The task:
Once you have located the line containing "Máy chiếu PANASONIC PT-VW360 (191, 1858)" in the material below, return it exactly along with each line after it through the line containing "[Máy in laser Canon LBP 6030B] (401, 959)".

Data listing:

--

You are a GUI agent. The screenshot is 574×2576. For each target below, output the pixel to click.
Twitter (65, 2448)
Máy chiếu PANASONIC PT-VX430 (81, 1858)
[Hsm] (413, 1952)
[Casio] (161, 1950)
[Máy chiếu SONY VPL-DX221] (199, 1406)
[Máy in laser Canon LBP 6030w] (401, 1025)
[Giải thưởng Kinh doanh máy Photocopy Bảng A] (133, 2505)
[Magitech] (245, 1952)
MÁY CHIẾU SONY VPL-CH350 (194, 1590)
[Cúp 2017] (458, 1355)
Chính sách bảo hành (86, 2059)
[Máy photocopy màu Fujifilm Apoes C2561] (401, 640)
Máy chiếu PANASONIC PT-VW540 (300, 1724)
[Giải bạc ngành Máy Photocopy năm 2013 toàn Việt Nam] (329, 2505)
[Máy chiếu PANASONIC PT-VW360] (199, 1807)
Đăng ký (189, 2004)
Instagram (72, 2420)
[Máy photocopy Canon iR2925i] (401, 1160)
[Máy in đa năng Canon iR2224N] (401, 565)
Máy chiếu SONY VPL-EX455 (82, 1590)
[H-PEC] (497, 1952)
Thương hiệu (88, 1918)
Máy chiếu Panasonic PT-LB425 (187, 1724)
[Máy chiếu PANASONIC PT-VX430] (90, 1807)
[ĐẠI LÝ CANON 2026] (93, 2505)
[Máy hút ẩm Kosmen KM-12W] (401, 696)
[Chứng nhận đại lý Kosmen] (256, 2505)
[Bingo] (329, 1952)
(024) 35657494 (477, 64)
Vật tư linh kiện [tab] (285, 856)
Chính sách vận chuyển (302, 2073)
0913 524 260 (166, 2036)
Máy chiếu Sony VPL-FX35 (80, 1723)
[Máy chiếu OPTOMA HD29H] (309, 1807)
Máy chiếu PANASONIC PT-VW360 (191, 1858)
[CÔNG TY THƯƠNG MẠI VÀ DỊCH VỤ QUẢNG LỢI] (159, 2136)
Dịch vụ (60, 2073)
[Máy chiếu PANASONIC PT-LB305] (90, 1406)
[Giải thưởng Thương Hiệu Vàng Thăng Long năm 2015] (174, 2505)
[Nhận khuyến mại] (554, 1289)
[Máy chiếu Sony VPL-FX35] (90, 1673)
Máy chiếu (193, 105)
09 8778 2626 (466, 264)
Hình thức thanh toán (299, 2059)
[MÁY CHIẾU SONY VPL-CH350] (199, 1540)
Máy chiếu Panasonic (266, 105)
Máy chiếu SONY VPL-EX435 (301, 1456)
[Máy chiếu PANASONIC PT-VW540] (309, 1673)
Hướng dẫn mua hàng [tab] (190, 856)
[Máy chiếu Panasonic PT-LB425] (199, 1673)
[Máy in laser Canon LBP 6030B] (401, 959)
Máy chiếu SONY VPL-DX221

--

Response to the exercise:
Máy chiếu PANASONIC PT-VW360 (191, 1858)
[CÔNG TY THƯƠNG MẠI VÀ DỊCH VỤ QUẢNG LỢI] (159, 2136)
Dịch vụ (60, 2073)
[Máy chiếu PANASONIC PT-LB305] (90, 1406)
[Giải thưởng Thương Hiệu Vàng Thăng Long năm 2015] (174, 2505)
[Nhận khuyến mại] (554, 1289)
[Máy chiếu Sony VPL-FX35] (90, 1673)
Máy chiếu (193, 105)
09 8778 2626 (466, 264)
Hình thức thanh toán (299, 2059)
[MÁY CHIẾU SONY VPL-CH350] (199, 1540)
Máy chiếu Panasonic (266, 105)
Máy chiếu SONY VPL-EX435 (301, 1456)
[Máy chiếu PANASONIC PT-VW540] (309, 1673)
Hướng dẫn mua hàng [tab] (190, 856)
[Máy chiếu Panasonic PT-LB425] (199, 1673)
[Máy in laser Canon LBP 6030B] (401, 959)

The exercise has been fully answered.